What you need to do » Below is a block of records; please copy all of them exactly.

Collected data entries:
⟨

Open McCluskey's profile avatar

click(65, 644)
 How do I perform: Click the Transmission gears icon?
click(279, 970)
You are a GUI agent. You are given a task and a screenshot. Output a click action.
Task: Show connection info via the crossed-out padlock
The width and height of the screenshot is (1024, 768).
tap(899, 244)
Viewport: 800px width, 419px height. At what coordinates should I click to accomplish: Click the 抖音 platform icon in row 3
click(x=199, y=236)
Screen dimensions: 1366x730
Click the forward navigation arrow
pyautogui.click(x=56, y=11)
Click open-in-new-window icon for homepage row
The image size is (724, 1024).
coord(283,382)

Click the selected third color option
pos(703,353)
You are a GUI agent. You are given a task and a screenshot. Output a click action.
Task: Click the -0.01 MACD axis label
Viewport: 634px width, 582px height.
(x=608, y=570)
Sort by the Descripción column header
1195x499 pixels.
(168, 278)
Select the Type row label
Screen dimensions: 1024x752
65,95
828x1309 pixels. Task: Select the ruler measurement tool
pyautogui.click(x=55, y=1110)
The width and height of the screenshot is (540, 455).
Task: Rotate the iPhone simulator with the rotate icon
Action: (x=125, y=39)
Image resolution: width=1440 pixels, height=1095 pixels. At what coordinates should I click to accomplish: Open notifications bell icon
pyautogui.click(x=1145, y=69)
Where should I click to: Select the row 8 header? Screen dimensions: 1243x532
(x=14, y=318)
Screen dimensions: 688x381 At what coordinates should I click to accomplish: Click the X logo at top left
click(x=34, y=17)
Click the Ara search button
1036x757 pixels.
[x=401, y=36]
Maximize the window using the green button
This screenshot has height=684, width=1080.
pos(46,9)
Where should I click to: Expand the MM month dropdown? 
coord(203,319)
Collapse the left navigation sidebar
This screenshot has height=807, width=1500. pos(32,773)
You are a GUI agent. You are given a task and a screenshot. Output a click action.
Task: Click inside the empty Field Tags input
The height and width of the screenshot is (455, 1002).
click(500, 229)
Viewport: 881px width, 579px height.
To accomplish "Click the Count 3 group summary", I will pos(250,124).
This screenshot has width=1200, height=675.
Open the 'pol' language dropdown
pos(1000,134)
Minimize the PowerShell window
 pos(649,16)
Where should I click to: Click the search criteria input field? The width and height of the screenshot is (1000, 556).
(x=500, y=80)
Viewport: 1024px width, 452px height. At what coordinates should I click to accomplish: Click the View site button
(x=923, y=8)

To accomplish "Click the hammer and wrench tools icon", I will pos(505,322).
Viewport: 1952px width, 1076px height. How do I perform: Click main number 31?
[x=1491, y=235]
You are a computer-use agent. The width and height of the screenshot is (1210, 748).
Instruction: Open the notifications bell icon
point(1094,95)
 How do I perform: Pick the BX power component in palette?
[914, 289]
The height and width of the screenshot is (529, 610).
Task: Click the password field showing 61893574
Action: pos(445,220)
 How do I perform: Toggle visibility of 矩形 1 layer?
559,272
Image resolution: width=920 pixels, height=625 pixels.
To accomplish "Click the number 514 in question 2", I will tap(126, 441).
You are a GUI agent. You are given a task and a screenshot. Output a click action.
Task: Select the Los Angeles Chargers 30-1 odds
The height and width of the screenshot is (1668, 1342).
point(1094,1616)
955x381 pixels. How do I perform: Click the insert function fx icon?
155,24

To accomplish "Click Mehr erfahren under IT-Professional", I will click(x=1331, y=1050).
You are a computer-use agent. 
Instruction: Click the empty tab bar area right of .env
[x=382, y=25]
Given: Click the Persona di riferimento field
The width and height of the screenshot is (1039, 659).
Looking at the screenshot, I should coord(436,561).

⟩

Exercise solution »
Open McCluskey's profile avatar

click(65, 644)
 How do I perform: Click the Transmission gears icon?
click(279, 970)
You are a GUI agent. You are given a task and a screenshot. Output a click action.
Task: Show connection info via the crossed-out padlock
The width and height of the screenshot is (1024, 768).
tap(899, 244)
Viewport: 800px width, 419px height. At what coordinates should I click to accomplish: Click the 抖音 platform icon in row 3
click(x=199, y=236)
Screen dimensions: 1366x730
Click the forward navigation arrow
pyautogui.click(x=56, y=11)
Click open-in-new-window icon for homepage row
The image size is (724, 1024).
coord(283,382)

Click the selected third color option
pos(703,353)
You are a GUI agent. You are given a task and a screenshot. Output a click action.
Task: Click the -0.01 MACD axis label
Viewport: 634px width, 582px height.
(x=608, y=570)
Sort by the Descripción column header
1195x499 pixels.
(168, 278)
Select the Type row label
Screen dimensions: 1024x752
65,95
828x1309 pixels. Task: Select the ruler measurement tool
pyautogui.click(x=55, y=1110)
The width and height of the screenshot is (540, 455).
Task: Rotate the iPhone simulator with the rotate icon
Action: (x=125, y=39)
Image resolution: width=1440 pixels, height=1095 pixels. At what coordinates should I click to accomplish: Open notifications bell icon
pyautogui.click(x=1145, y=69)
Where should I click to: Select the row 8 header? Screen dimensions: 1243x532
(x=14, y=318)
Screen dimensions: 688x381 At what coordinates should I click to accomplish: Click the X logo at top left
click(x=34, y=17)
Click the Ara search button
1036x757 pixels.
[x=401, y=36]
Maximize the window using the green button
This screenshot has height=684, width=1080.
pos(46,9)
Where should I click to: Expand the MM month dropdown? 
coord(203,319)
Collapse the left navigation sidebar
This screenshot has height=807, width=1500. pos(32,773)
You are a GUI agent. You are given a task and a screenshot. Output a click action.
Task: Click inside the empty Field Tags input
The height and width of the screenshot is (455, 1002).
click(500, 229)
Viewport: 881px width, 579px height.
To accomplish "Click the Count 3 group summary", I will pos(250,124).
This screenshot has width=1200, height=675.
Open the 'pol' language dropdown
pos(1000,134)
Minimize the PowerShell window
 pos(649,16)
Where should I click to: Click the search criteria input field? The width and height of the screenshot is (1000, 556).
(x=500, y=80)
Viewport: 1024px width, 452px height. At what coordinates should I click to accomplish: Click the View site button
(x=923, y=8)

To accomplish "Click the hammer and wrench tools icon", I will pos(505,322).
Viewport: 1952px width, 1076px height. How do I perform: Click main number 31?
[x=1491, y=235]
You are a computer-use agent. The width and height of the screenshot is (1210, 748).
Instruction: Open the notifications bell icon
point(1094,95)
 How do I perform: Pick the BX power component in palette?
[914, 289]
The height and width of the screenshot is (529, 610).
Task: Click the password field showing 61893574
Action: pos(445,220)
 How do I perform: Toggle visibility of 矩形 1 layer?
559,272
Image resolution: width=920 pixels, height=625 pixels.
To accomplish "Click the number 514 in question 2", I will tap(126, 441).
You are a GUI agent. You are given a task and a screenshot. Output a click action.
Task: Select the Los Angeles Chargers 30-1 odds
The height and width of the screenshot is (1668, 1342).
point(1094,1616)
955x381 pixels. How do I perform: Click the insert function fx icon?
155,24

To accomplish "Click Mehr erfahren under IT-Professional", I will click(x=1331, y=1050).
You are a computer-use agent. 
Instruction: Click the empty tab bar area right of .env
[x=382, y=25]
Given: Click the Persona di riferimento field
The width and height of the screenshot is (1039, 659).
Looking at the screenshot, I should coord(436,561).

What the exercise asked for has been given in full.